-- PROBLEM REQUIREMENTS --
Give the number of lines in the data below that contain the string "Viewport", with case counting. Reply with the number alone.
-- start DATA TO USE --
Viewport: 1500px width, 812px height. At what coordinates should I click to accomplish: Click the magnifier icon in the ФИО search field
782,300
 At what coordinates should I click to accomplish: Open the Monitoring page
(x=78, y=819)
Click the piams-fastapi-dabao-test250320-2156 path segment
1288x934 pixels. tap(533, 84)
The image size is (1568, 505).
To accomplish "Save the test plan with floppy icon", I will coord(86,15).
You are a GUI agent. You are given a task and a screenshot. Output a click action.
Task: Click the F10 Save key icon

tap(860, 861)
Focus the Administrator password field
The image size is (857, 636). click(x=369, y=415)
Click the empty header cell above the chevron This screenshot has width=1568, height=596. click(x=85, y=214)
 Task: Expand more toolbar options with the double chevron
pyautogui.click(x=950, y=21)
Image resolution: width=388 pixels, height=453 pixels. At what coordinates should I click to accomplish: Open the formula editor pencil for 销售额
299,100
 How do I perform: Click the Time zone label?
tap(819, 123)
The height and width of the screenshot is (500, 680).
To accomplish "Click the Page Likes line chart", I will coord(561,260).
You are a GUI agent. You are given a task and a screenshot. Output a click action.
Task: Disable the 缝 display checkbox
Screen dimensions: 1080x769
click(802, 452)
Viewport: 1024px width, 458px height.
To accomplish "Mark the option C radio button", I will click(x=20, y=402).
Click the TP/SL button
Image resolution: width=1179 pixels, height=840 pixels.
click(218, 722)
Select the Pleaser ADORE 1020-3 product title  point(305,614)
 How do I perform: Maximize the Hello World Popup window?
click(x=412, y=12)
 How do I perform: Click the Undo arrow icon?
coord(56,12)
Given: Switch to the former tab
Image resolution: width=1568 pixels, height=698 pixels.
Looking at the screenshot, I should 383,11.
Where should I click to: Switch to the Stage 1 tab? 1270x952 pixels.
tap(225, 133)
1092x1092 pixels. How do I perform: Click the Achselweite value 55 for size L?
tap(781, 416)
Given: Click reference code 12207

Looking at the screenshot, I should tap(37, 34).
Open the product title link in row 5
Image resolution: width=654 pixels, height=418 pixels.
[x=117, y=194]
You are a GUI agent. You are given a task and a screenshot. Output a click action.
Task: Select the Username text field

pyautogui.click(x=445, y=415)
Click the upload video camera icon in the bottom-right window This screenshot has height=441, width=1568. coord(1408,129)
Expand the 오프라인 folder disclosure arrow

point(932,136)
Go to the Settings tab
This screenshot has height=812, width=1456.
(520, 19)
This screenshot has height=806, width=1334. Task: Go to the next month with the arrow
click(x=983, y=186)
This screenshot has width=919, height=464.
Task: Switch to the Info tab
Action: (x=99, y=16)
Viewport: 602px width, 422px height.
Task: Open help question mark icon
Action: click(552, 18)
-- end DATA TO USE --
-- RIGHT ANSWER --
3